The problem =
Copy the stretch from the line containing "Given: Click the 前缀 (prefix) text field" through the end of the material, putting "Daily Close Price" wherever "Weekly Close Price" appears and leaving the rest as it is. Leave the pictures out.

:::

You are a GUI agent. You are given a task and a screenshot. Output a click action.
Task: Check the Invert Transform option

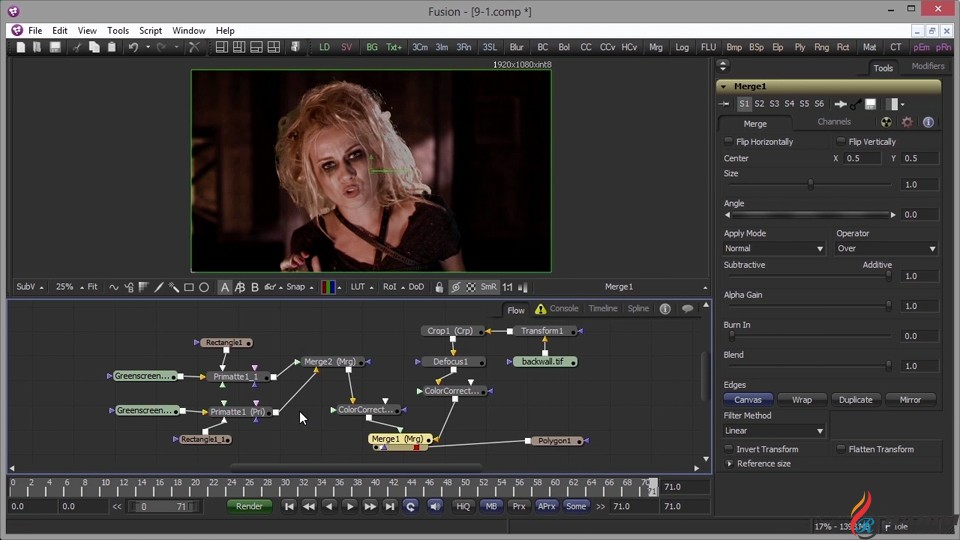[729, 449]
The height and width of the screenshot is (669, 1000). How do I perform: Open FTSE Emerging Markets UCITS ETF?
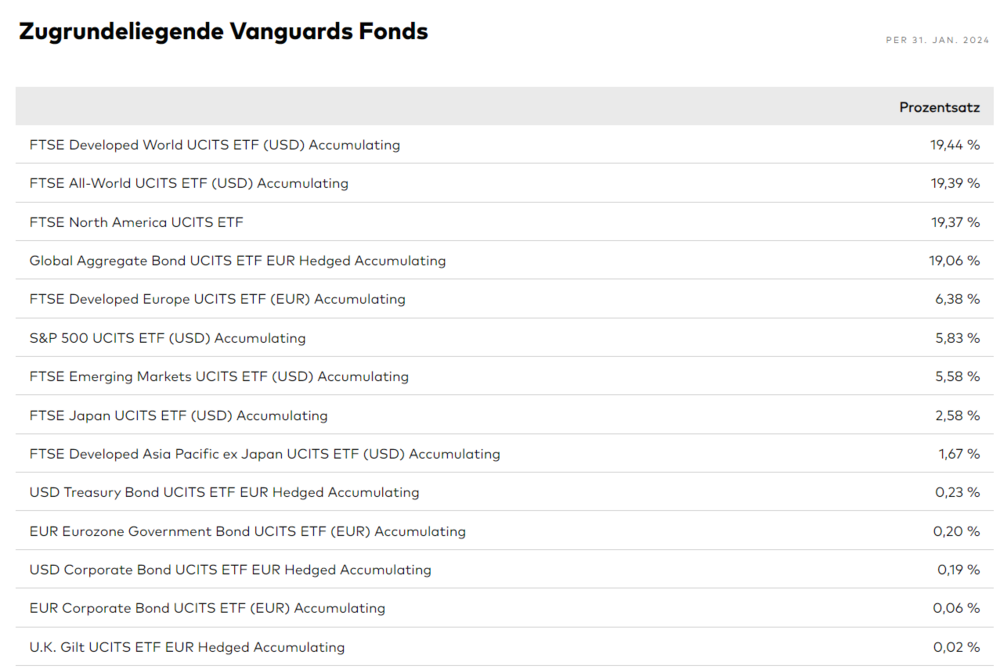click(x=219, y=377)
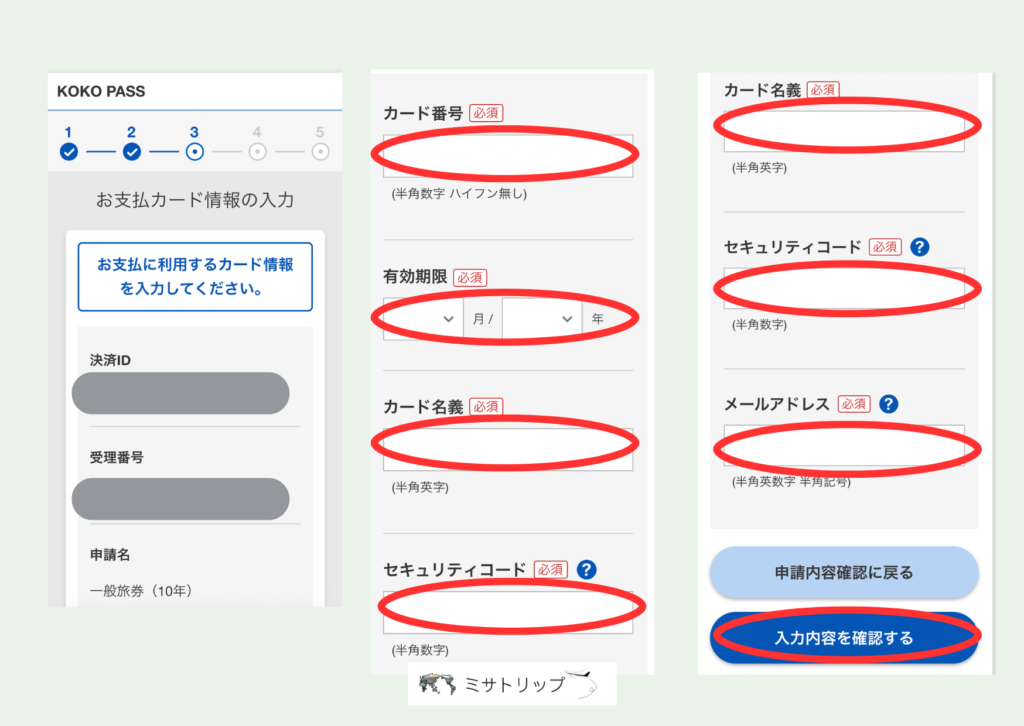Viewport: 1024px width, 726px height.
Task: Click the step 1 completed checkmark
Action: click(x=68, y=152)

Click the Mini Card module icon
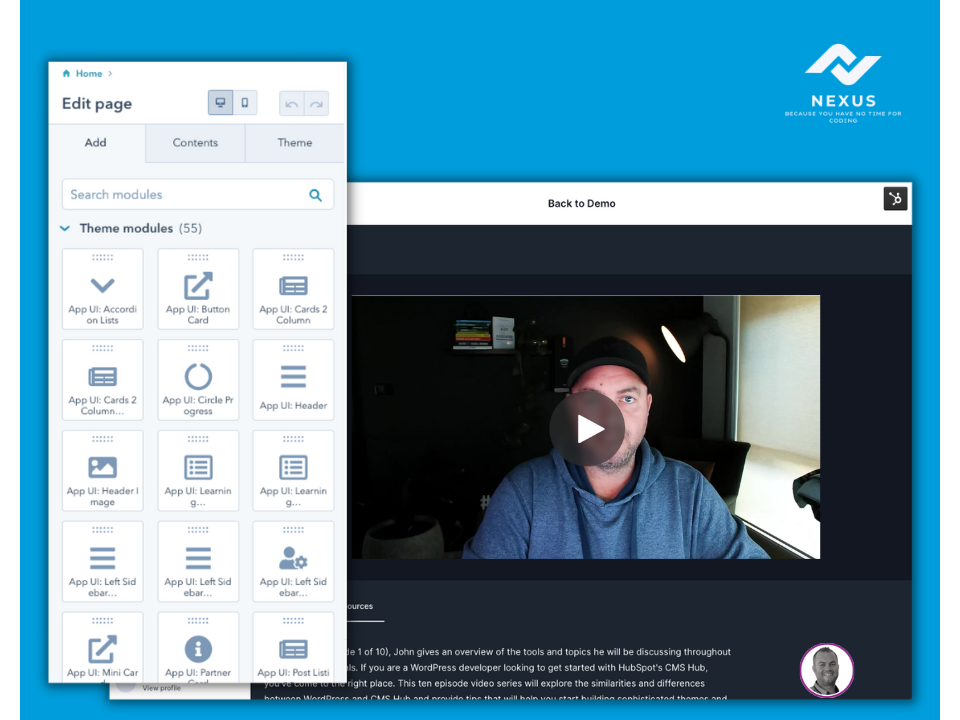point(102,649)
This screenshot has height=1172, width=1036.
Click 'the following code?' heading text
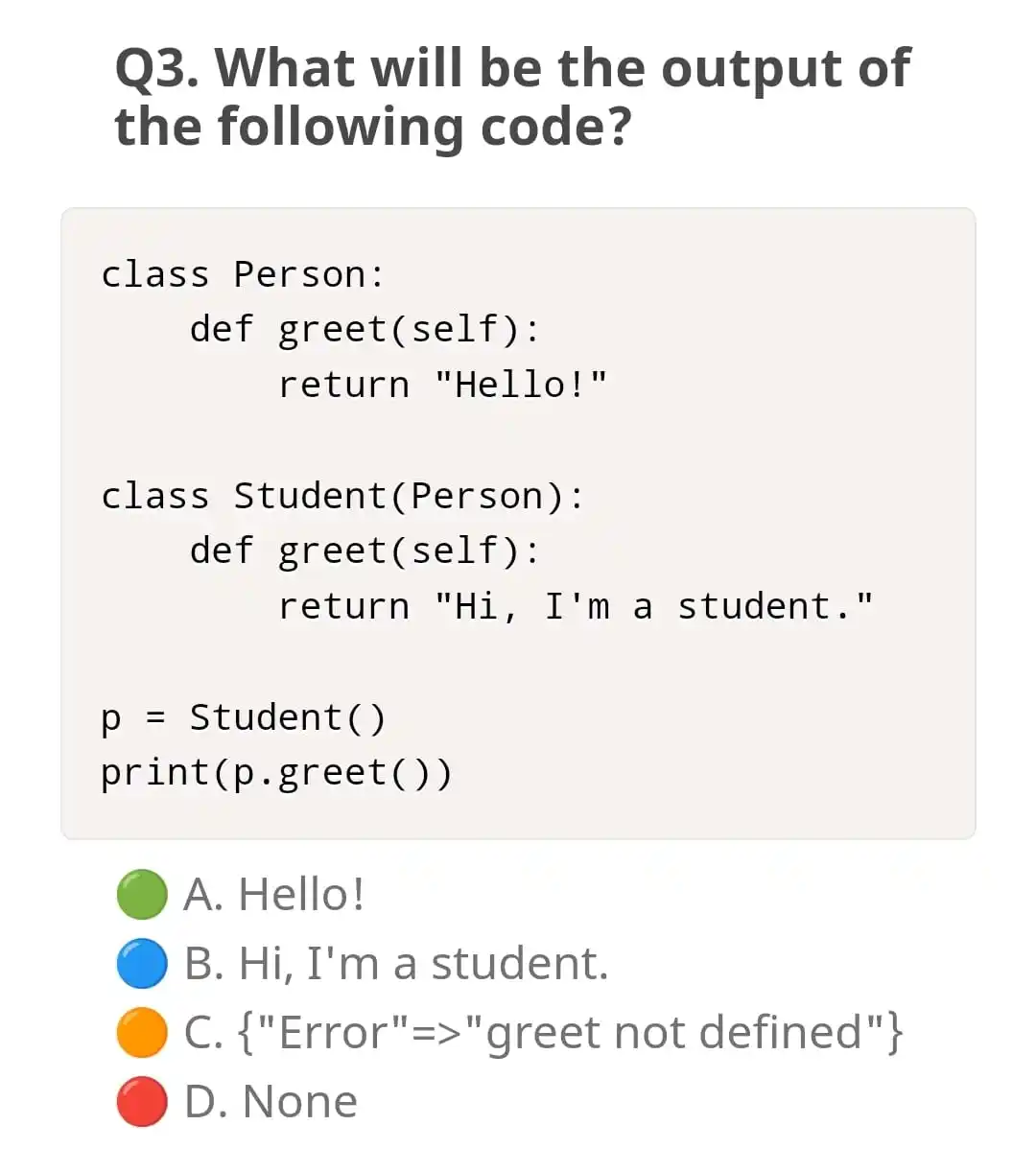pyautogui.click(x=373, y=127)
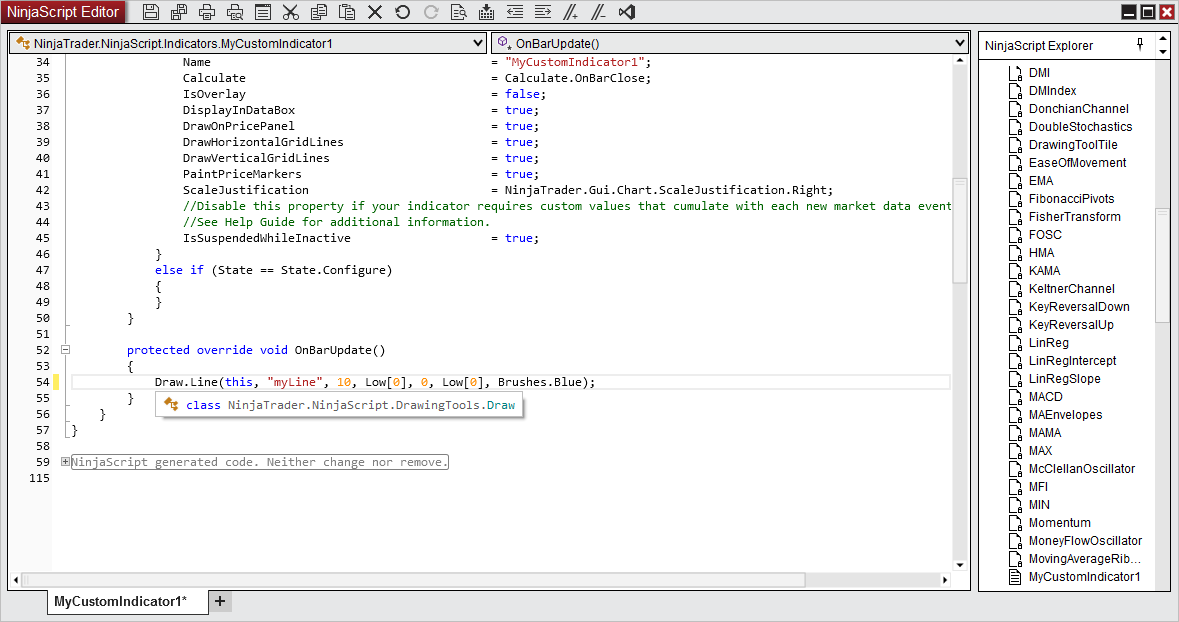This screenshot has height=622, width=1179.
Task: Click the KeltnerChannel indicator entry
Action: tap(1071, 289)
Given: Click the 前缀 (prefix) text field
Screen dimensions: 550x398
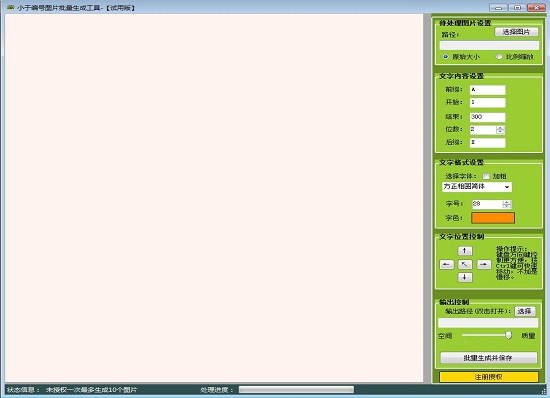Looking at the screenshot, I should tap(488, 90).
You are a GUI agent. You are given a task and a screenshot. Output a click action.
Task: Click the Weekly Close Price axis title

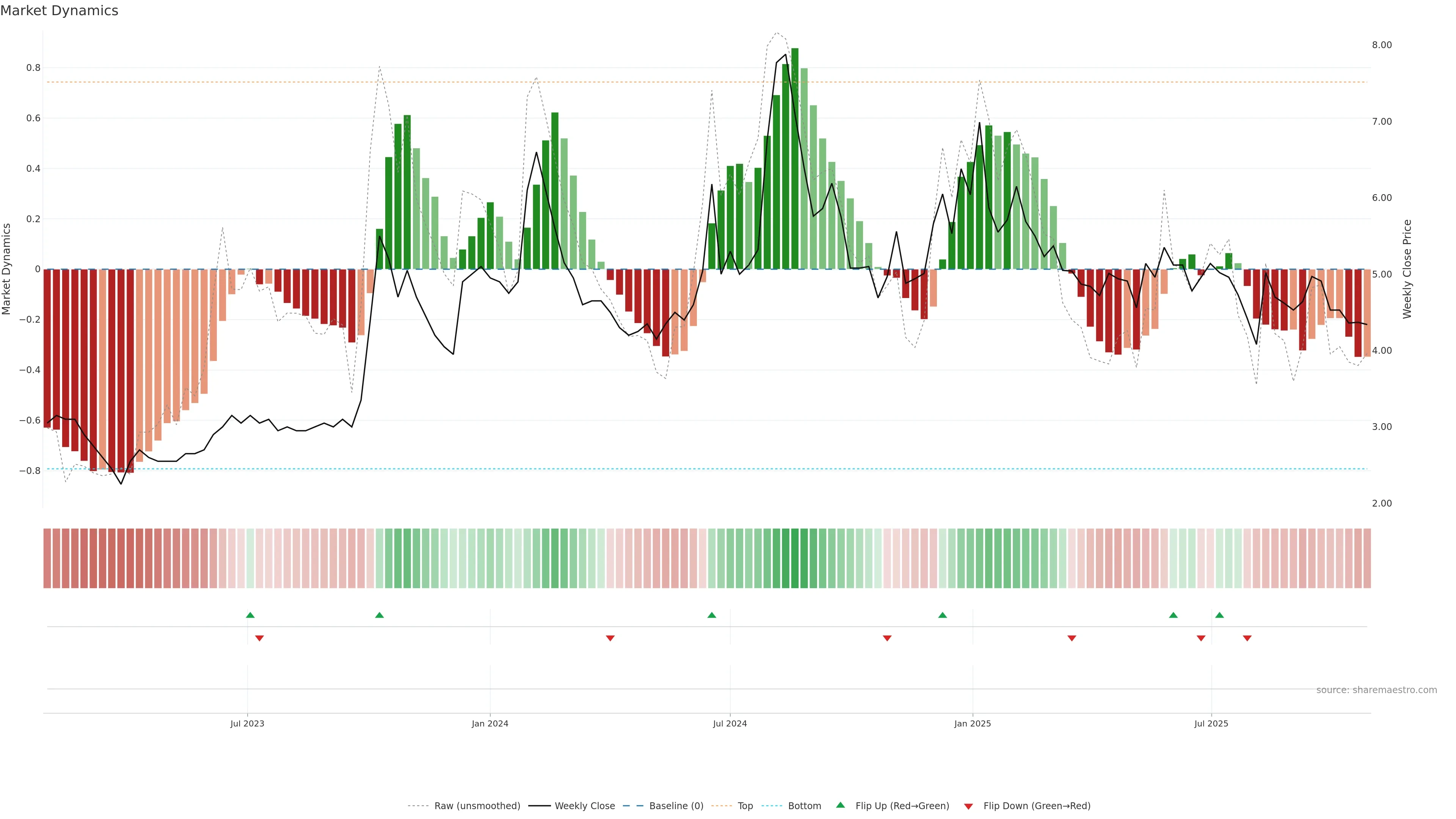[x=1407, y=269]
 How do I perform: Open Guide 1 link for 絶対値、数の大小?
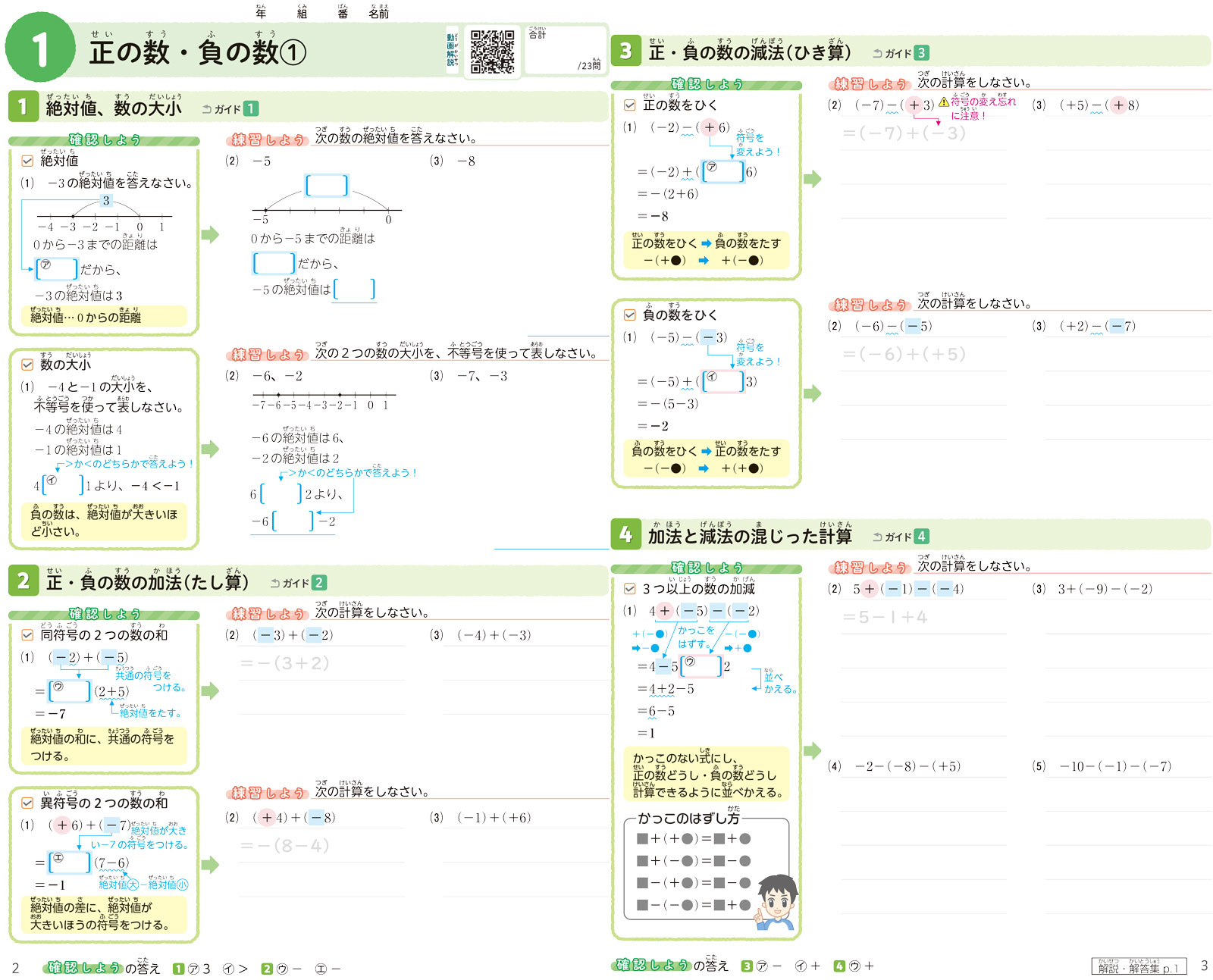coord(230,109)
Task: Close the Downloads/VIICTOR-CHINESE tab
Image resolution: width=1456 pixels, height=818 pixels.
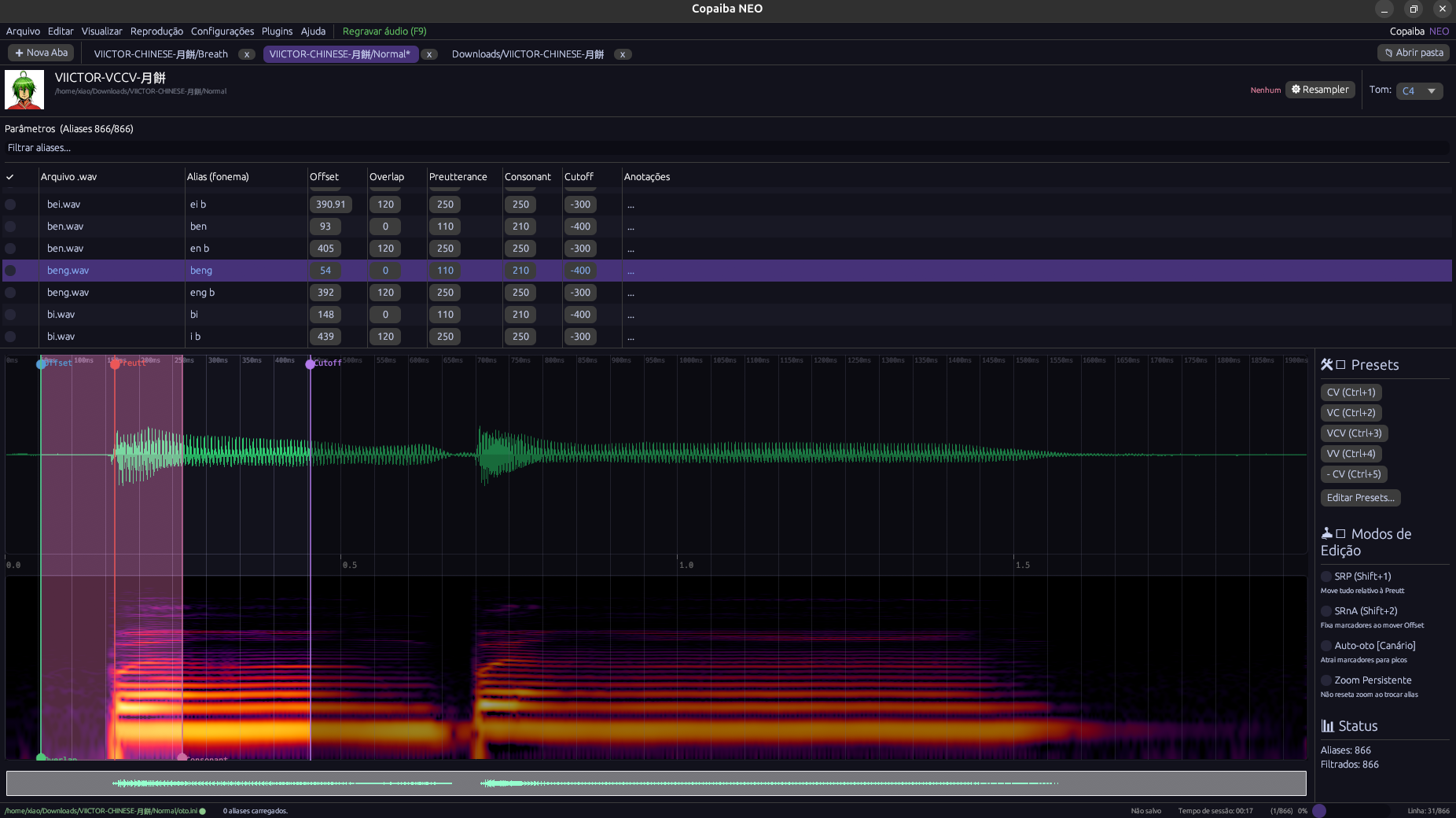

:::

The answer =
Given: Click the 前缀 (prefix) text field
Screen dimensions: 550x398
Looking at the screenshot, I should tap(488, 90).
You are a GUI agent. You are given a task and a screenshot. Output a click action.
Task: Click the Daily Close Price axis title

[x=1407, y=269]
 How do I perform: Open Guide 1 link for 絶対値、数の大小?
coord(230,109)
Task: Close the Downloads/VIICTOR-CHINESE tab
Image resolution: width=1456 pixels, height=818 pixels.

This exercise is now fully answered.